§ **Exercise goal**
Transcribe the stretch of entries below from the line with "Task: Click the Language" through the line with "Click the 'Speech", exactly and with both ends included; leave out all other lines.

━━━ Data provided ━━━

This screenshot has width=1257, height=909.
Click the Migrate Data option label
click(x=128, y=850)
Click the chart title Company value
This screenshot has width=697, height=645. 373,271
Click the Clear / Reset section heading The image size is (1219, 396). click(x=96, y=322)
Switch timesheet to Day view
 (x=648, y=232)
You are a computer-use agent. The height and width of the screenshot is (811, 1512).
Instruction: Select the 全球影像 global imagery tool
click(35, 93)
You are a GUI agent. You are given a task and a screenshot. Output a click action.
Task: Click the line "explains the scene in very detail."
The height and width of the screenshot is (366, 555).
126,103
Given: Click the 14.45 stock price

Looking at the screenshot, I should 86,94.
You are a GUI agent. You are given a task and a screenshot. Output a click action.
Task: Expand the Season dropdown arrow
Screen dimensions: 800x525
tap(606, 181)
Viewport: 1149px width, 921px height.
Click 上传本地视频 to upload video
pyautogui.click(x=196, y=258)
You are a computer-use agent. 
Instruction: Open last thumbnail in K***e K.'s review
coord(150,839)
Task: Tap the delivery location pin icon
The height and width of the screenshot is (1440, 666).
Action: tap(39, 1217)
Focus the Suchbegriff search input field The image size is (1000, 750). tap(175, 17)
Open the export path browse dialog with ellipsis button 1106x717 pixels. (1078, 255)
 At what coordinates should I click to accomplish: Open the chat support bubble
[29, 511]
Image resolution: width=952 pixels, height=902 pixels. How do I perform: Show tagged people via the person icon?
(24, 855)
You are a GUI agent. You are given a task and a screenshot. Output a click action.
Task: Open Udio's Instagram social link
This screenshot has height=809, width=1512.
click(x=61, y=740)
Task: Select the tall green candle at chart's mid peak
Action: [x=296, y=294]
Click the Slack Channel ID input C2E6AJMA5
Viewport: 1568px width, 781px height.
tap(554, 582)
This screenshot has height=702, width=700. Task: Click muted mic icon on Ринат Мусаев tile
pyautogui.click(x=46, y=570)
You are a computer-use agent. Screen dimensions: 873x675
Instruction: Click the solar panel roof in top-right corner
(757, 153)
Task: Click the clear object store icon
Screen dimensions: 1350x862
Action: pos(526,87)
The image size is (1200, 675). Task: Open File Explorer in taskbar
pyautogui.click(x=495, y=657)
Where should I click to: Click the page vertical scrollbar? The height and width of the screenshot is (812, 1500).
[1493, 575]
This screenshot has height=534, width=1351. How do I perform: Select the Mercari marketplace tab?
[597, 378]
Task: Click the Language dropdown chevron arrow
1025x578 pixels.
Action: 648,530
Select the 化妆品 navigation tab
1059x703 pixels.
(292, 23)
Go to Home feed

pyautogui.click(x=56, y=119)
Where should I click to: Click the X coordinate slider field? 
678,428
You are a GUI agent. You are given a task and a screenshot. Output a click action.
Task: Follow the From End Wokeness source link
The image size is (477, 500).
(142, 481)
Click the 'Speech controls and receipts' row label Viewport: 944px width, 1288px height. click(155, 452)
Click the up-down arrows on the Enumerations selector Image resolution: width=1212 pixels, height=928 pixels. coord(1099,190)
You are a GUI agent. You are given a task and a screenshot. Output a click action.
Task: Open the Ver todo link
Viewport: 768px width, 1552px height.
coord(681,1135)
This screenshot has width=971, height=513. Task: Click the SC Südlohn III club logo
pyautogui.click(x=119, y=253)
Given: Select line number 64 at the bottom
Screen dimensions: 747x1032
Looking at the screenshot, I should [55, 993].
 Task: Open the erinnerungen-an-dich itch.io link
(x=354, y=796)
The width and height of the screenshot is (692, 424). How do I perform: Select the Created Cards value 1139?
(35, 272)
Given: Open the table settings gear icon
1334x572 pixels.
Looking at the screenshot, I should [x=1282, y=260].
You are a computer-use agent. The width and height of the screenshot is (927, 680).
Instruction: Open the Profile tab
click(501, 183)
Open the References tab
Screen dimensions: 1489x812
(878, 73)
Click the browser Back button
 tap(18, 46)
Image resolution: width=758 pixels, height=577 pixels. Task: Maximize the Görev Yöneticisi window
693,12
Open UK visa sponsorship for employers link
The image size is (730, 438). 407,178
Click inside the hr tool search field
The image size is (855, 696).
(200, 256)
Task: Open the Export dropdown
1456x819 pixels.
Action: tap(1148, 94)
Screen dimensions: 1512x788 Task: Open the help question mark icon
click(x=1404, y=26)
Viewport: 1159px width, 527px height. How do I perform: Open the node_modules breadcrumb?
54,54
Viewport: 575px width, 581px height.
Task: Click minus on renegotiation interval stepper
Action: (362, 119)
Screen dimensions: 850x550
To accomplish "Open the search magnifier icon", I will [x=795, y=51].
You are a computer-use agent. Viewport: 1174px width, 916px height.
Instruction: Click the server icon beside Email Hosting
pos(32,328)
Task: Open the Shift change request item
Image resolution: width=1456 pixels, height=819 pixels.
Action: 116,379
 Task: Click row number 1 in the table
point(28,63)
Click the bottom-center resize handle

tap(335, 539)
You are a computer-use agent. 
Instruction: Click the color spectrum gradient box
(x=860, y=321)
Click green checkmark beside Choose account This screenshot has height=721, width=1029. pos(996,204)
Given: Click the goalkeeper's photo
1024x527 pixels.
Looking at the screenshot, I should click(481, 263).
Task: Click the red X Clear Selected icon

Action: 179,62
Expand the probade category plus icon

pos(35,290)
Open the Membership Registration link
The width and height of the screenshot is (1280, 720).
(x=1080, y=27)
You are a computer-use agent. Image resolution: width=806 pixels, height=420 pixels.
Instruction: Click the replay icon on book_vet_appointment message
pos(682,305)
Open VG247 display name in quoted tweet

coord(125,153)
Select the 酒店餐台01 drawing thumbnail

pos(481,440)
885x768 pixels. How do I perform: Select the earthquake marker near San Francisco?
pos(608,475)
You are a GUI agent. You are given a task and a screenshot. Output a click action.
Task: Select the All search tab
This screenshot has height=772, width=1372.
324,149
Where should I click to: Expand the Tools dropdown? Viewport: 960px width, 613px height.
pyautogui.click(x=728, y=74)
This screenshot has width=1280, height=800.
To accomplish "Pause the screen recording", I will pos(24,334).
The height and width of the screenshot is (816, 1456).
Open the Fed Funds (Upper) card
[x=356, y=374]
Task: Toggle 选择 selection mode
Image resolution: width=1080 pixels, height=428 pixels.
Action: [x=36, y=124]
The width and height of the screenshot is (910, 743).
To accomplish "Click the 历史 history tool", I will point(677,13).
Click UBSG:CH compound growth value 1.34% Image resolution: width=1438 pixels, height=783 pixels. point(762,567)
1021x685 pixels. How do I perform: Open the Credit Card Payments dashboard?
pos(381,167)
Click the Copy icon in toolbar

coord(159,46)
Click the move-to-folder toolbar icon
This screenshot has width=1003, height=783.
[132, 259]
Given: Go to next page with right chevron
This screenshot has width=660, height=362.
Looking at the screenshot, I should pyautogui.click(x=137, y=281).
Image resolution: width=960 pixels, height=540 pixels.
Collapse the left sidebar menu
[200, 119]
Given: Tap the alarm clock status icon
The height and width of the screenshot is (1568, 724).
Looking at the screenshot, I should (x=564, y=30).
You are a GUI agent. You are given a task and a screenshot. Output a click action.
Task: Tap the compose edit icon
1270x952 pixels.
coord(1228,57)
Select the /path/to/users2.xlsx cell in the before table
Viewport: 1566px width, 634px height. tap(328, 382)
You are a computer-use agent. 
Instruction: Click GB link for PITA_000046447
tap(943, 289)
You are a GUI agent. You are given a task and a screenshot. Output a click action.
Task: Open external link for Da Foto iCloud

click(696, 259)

━━━

§ **Problem solution**
Task: Click the Language dropdown chevron arrow
1025x578 pixels.
Action: 648,530
Select the 化妆品 navigation tab
1059x703 pixels.
(292, 23)
Go to Home feed

pyautogui.click(x=56, y=119)
Where should I click to: Click the X coordinate slider field? 
678,428
You are a GUI agent. You are given a task and a screenshot. Output a click action.
Task: Follow the From End Wokeness source link
The image size is (477, 500).
(142, 481)
Click the 'Speech controls and receipts' row label Viewport: 944px width, 1288px height. click(155, 452)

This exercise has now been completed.